Each line holding the string "height" is to be copied from the data.

(Dataset entries)
== == ==

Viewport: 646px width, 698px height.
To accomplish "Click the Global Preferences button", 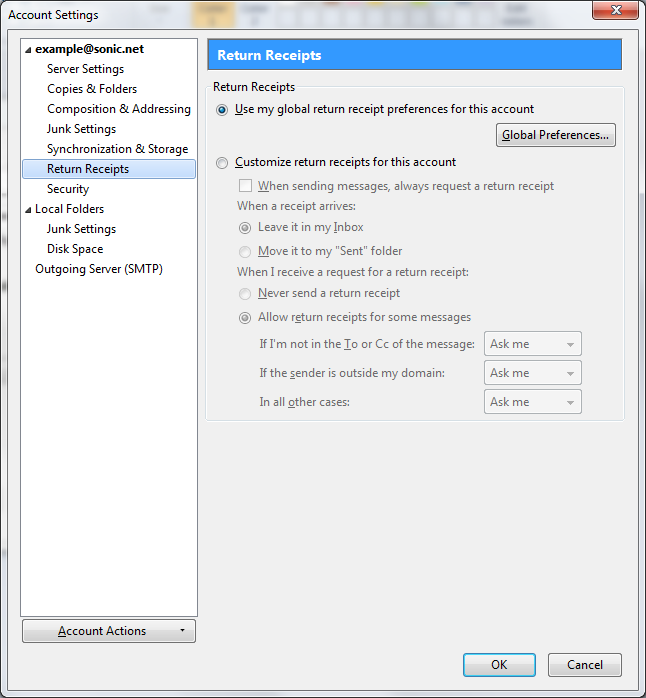I will point(555,135).

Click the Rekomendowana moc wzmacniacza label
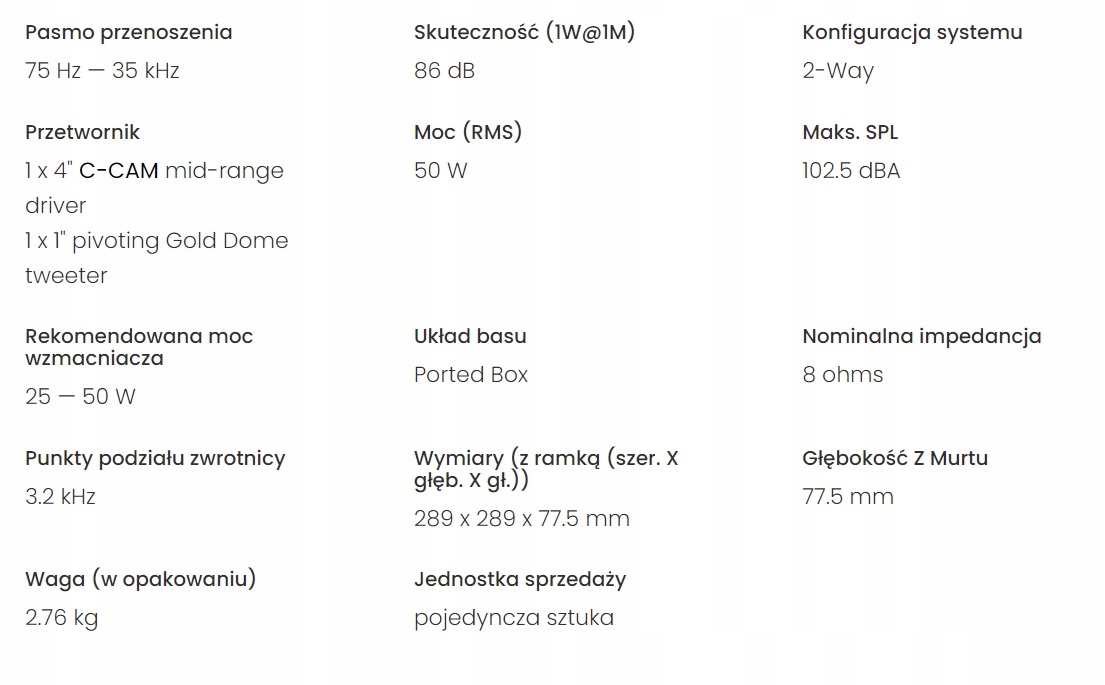[x=139, y=347]
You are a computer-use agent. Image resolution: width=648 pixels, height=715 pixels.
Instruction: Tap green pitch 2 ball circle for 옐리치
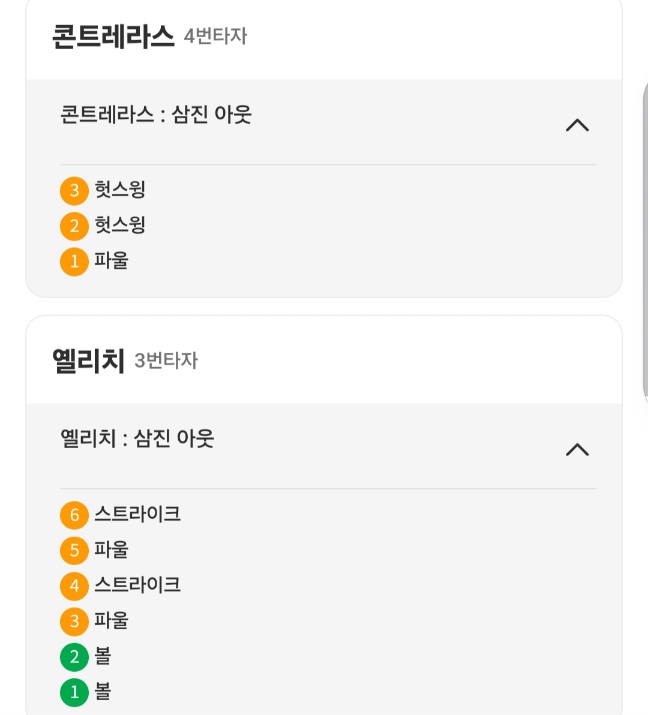pyautogui.click(x=74, y=657)
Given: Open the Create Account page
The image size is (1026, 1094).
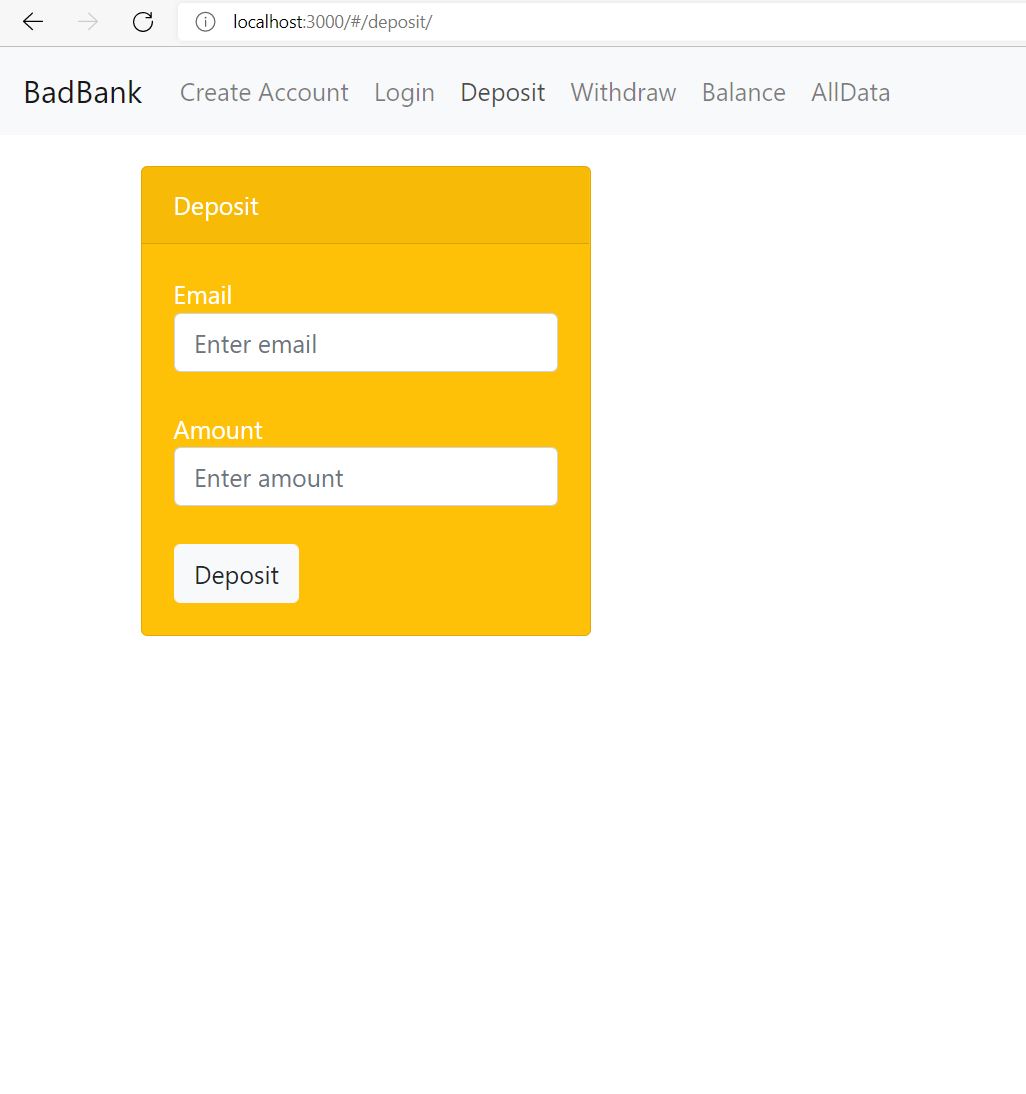Looking at the screenshot, I should pyautogui.click(x=263, y=92).
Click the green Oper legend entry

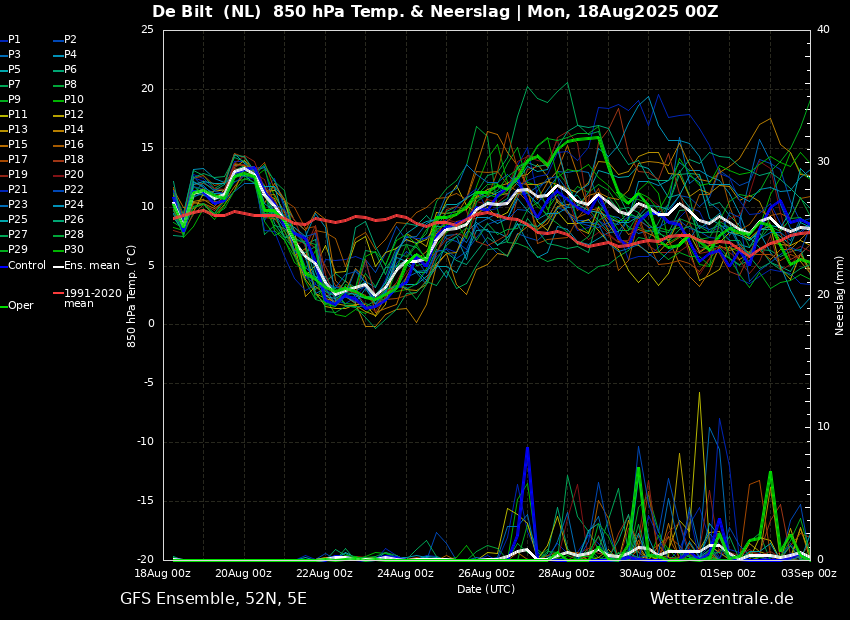(x=17, y=306)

== == ==

→ **EXERCISE OUTPUT**:
Viewport: 646px width, 698px height.
You are a computer-use agent. Image resolution: width=648 pixels, height=715 pixels.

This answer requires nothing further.